Given a string S with length up to 10^5. You have to find a prefix of S that occurs the maximum number of times as a substring in S (among all prefixes). If there’s a tie, pick the longest prefix.
EXPLANATION:
Clearly, the prefix consisting of the first letter alone occurs the maximum number of times among all prefixes. Because whatever is the answer prefix, the first letter is always a prefix of it. However, it’s not necessarily the longest one.
To find the longest one, let’s maintain a list of all appearances of our string’s first letter.
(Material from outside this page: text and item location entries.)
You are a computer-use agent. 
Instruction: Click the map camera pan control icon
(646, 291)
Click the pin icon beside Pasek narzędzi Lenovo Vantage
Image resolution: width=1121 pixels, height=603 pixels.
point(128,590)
Let’s say the prefix consisting of the first 2 letters has maximum occurrences as well, what condition should hold?
Answer: Every appearance of the string’s first letter must be followed immediately by the string’s second letter. If one of these appearances was followed by a different letter, then clearly the prefix consisting of 2 letters occurs fewer times. So what are the condition for lengths > 2? (think about it).
If our answer’s length is K then all appearances of the first letter must be followed by exactly the same K-1 letters. So after we maintain the list of appearances indices, we keep moving them forward simultaneously one letter at each step (scanning substrings which present a prefix) until some mismatch happens or the last index reaches the end of the string.
This solution runs in O(|S|)
We can prove that according to the fact, that our segments built by moving our pointers cannot ever intersect. If 2 of them intersected, it means that at least one of our pointers points to some index with corresponding letter equal to the string’s first letter. BUT when we started a substring from the last appearance of our string’s first letter, there’s no other appearance in front of it, so it’s guaranteed that there will be a mismatch (or it reached the end of the string).
Am I the only one who observed the problem poorly and overkilled it by using binary search and string hashing ?
Here is the solution link : https://www.codechef.com/viewsolution/23134615
I used KMP search algorithm and binary search and hence the overall complexity was somewhat O((N+N+M)logN) or rather O((N+M)logN), multiplied the number of test cases. Can anyone say why is got itself TLEd? Or do I have no clue of the complexity?
“We can prove that according to the fact, that our segments built by moving our pointers cannot ever intersect. If 2 of them intersected, it means that at least one of our pointers points to some index with corresponding letter equal to the string’s first letter”
Can someone please explain this part a bit more? (with an example maybe)